PRETORIA- Almost 50% of the country's national and provincial parks are under dispute over ownership in one form or another, according to the Department of Environmental Affairs and Tourism.

"Communities are now becoming owners of national parks and it is forcing the parks system to rethink how to approach co-operation with communities," said the epartment's director-general, Crispian Olver.

While co-operation with communities living on the boundaries of conservation areas had improved, the matter was still touchy, he said.

There was still an old school mindset in SA National Parks and in provincial parks that believed these conservation areas were places for animals and not people, particularly those living on the park's boundary.

But that mindset had changed considerably because of the land claims process.

Olver said conservation authorities initially saw this as a big threat.

But the department was increasingly seeing it as an opportunity as it linked some of its work, such as community-based natural resource management and building community benefits from tourism and small, medium and micro enterprise developments.

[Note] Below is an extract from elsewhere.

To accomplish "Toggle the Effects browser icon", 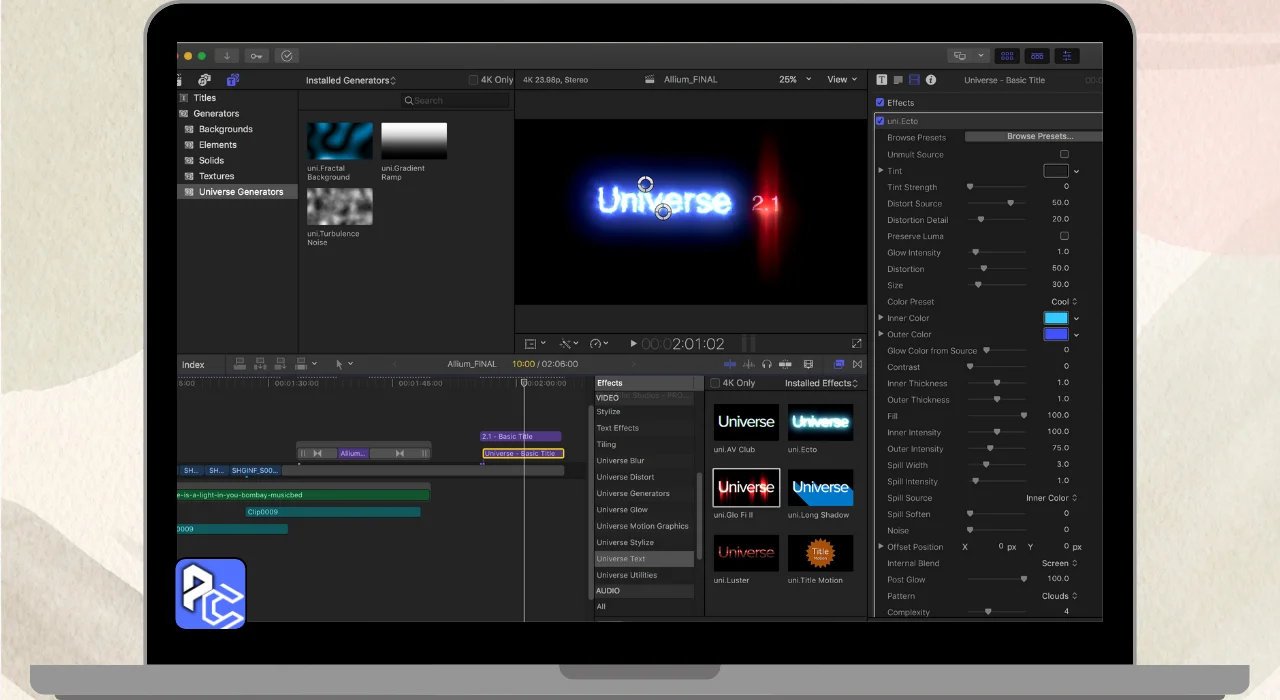I will pyautogui.click(x=839, y=365).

"You are starting to see a series of, I would almost say, experiments where communities are now developing various economic activities around parks and even in parks."

For example, the Makuleke in the northern Kruger National Park had game lodges that they owned and managed.

"In fact have hunting safaris, which is in its own right a controversial issue."

There were similar projects in the Richtersveld, Greater St Lucia Wetlands Park and in the Eastern Cape.

"A number of experiments are underway which are going to be valuable for the future of conservation in this country. It is forcing the pace of change with conservation authorities," he said.